Procès Lafarge: un ex-dirigeant admet la connaissance du statut “terroriste” d’un groupe
Au procès Lafarge, le tribunal examine si les dirigeants savaient qu’ils finançaient des groupes terroristes en Syrie, alors que l’ex-directeur de l’usine a admis avoir eu connaissance du statut d’au moins un de ces groupes à l’époque des faits.
Le tribunal correctionnel de Paris a entamé, lundi 24 novembre, l’examen du volet central du procès visant Lafarge : déterminer si les anciens dirigeants du groupe savaient qu’ils finançaient des organisations classées comme terroristes lorsqu’ils ont versé des sommes d’argent à des groupes armés en Syrie entre 2012 et 2014.
Cette nouvelle phase intervient après une première semaine consacrée à l’analyse des circuits décisionnels ayant conduit au maintien de l’activité de la cimenterie de Jalabiya pendant la guerre civile.
À l’audience, les anciens responsables ont rappelé qu’ils pensaient que le conflit serait bref, ce qui avait motivé la poursuite de l’exploitation du site syrien.
En revanche, leurs déclarations divergent lorsqu’il s’agit d’établir qui a autorisé les “concessions” versées aux factions armées. Bruno Pescheux, ex-directeur de l’usine, affirme avoir agi avec l’accord de son supérieur, Christian Herrault.
Ce dernier est contesté à la fois par Pescheux et par Bruno Lafont, ancien PDG, qui dit n’avoir jamais été informé de la nécessité de fermer l’usine. Herrault soutient au contraire qu’il a transmis à Lafont l’ensemble des éléments pertinents, y compris ceux concernant les contacts avec Daech.
La présidente du tribunal, Isabelle Prévost-Desprez, a ensuite ouvert la séquence consacrée à la présentation des groupes armés contrôlant les axes autour de la cimenterie.
Un agent de la DGSI, entendu par visioconférence, a rappelé que Jabhat Al-Nosra, branche syrienne d’Al-Qaida, et Daech avaient commis des exactions dès 2013 et que ces organisations avaient été classées comme terroristes par les autorités américaines, l’ONU et l’Union européenne avant ou pendant la période concernée par les faits.
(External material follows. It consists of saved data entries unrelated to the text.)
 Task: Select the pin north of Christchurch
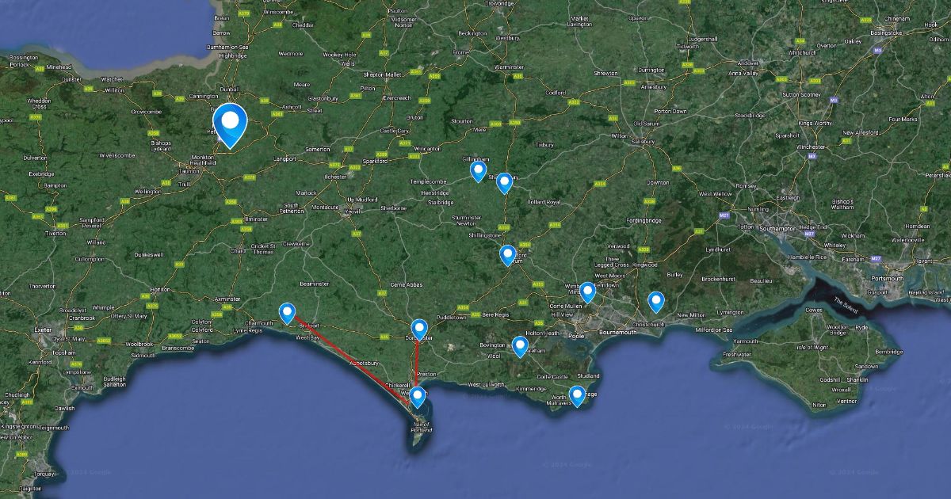(x=656, y=302)
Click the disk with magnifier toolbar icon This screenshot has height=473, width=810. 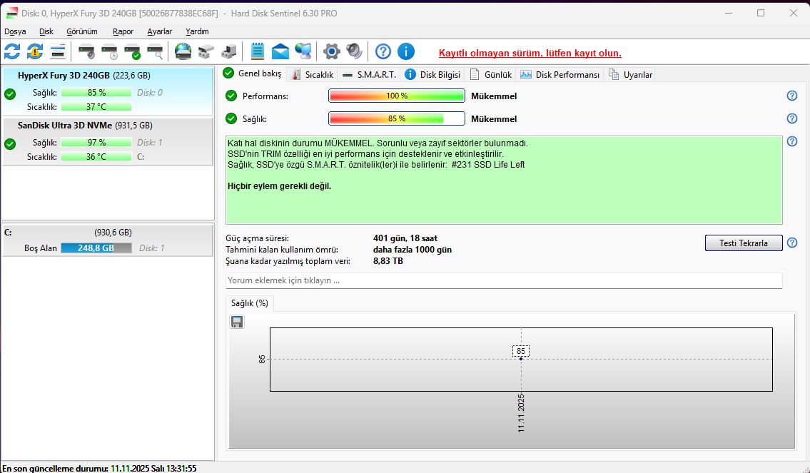(155, 51)
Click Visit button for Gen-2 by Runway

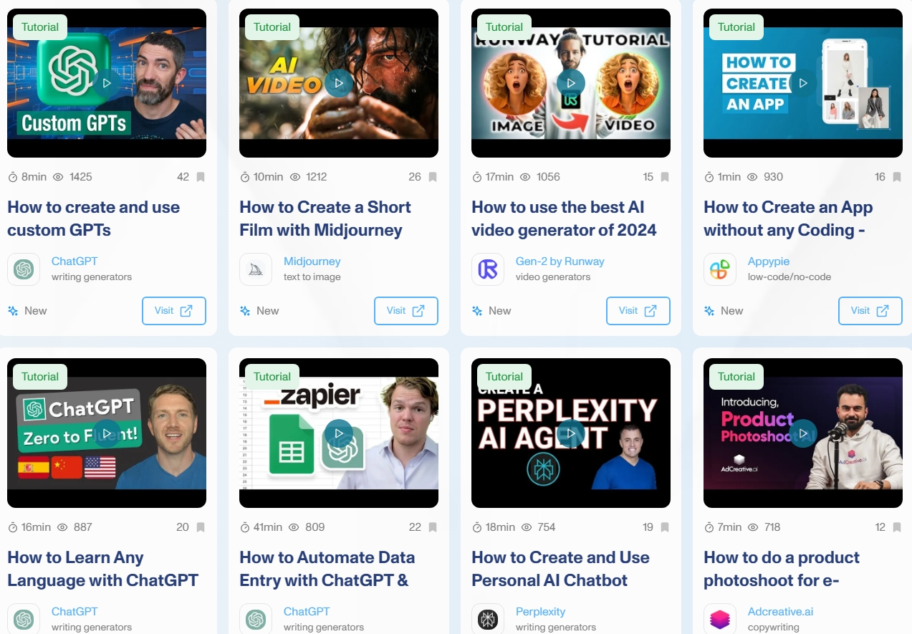point(638,311)
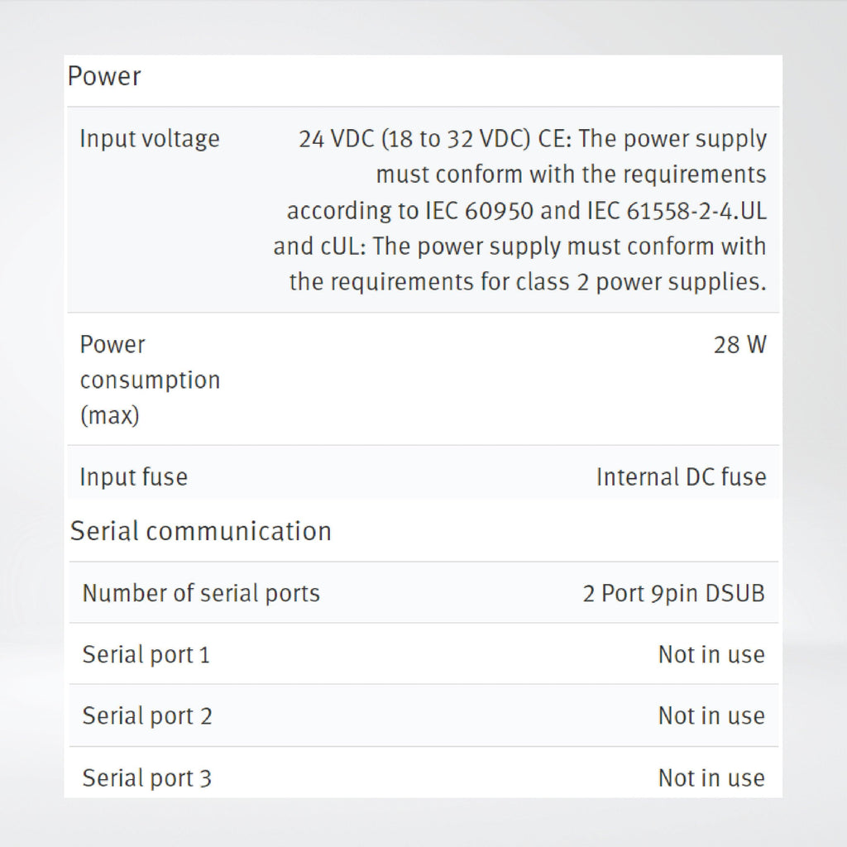Click the Power section heading
The image size is (847, 847).
pos(104,75)
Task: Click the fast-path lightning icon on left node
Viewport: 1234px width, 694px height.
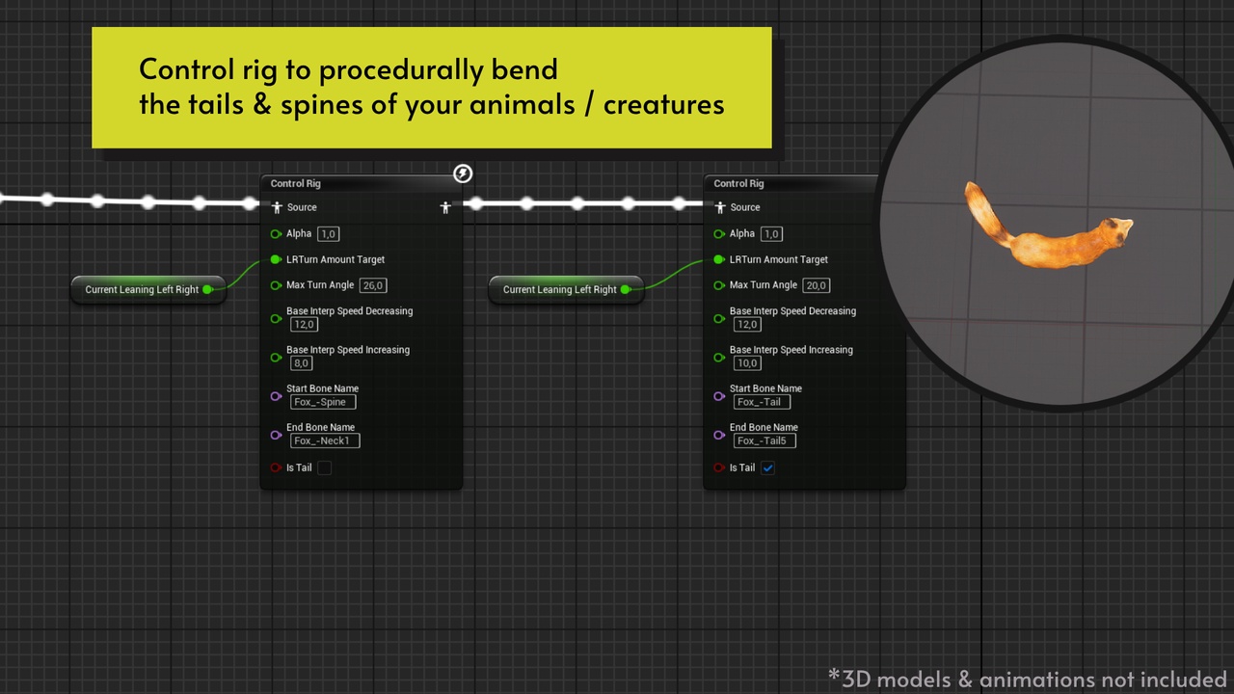Action: (463, 174)
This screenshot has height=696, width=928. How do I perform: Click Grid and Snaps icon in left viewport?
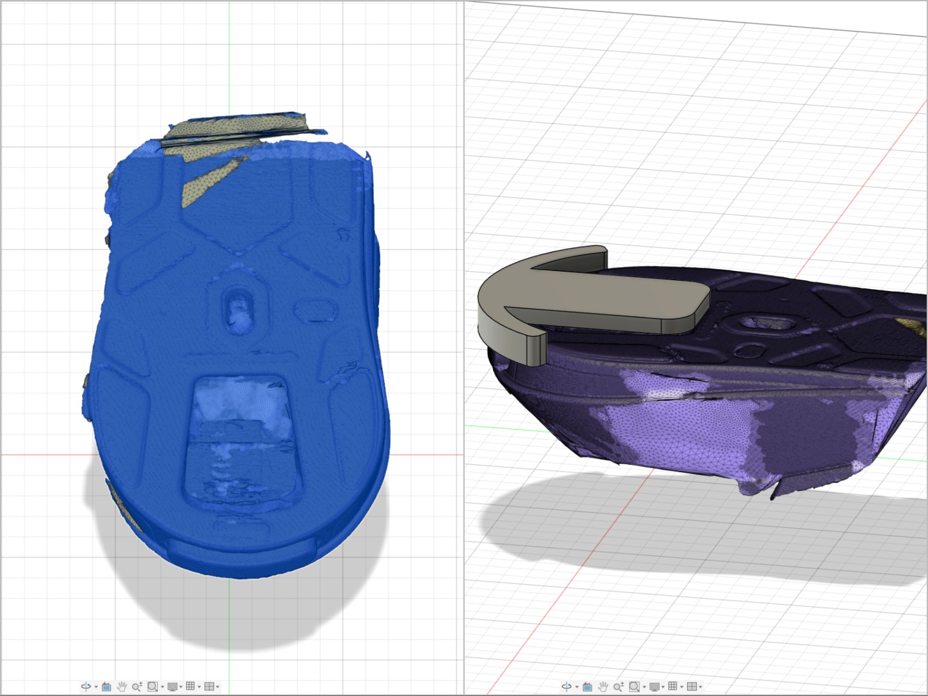tap(190, 686)
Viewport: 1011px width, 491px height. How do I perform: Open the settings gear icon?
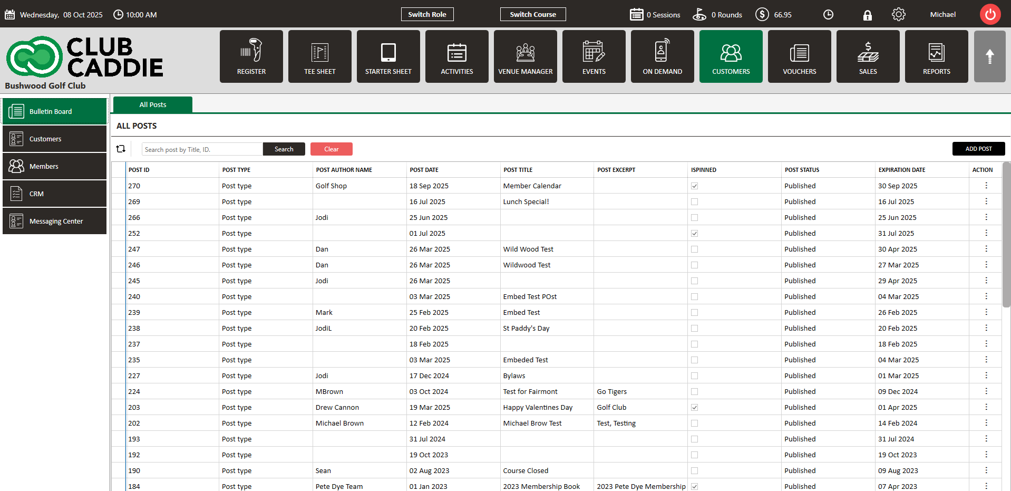point(898,14)
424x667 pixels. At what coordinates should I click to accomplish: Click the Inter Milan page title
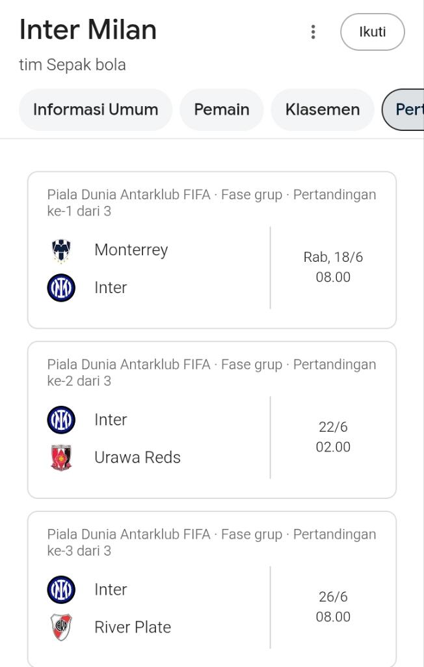[x=88, y=30]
Cette précision vise à établir si les dirigeants pouvaient ignorer la nature des groupes auxquels des paiements ont été effectués.
L’ex-directeur admet
La défense a tenté de démontrer que la menace terroriste n’était pas perçue de manière aussi claire par le grand public avant 2015, suggérant que les dirigeants ne disposaient pas des mêmes informations que les services de renseignement.
Toutefois, plusieurs éléments du dossier montrent qu’au sein même de Lafarge Cement Syria, certains responsables avaient connaissance du statut de Jabhat Al-Nosra.
Jacob Waerness, responsable sûreté de l’usine à l’époque, a écrit dans un ouvrage que l’équipe de LCS savait que ce groupe avait été classé organisation terroriste fin 2012.
À la barre, il a expliqué avoir transmis plusieurs rapports sur le sujet à Bruno Pescheux et à Jean-Claude Veillard, directeur sûreté du groupe.
Pescheux a reconnu qu’il était possible qu’il ait eu cette information. Christian Herrault a, pour sa part, admis l’avoir apprise par le comité de sûreté.
Le tribunal doit désormais se pencher, à partir de mardi, sur le détail des flux financiers et sur les modalités des paiements effectués aux groupes terroristes identifiés.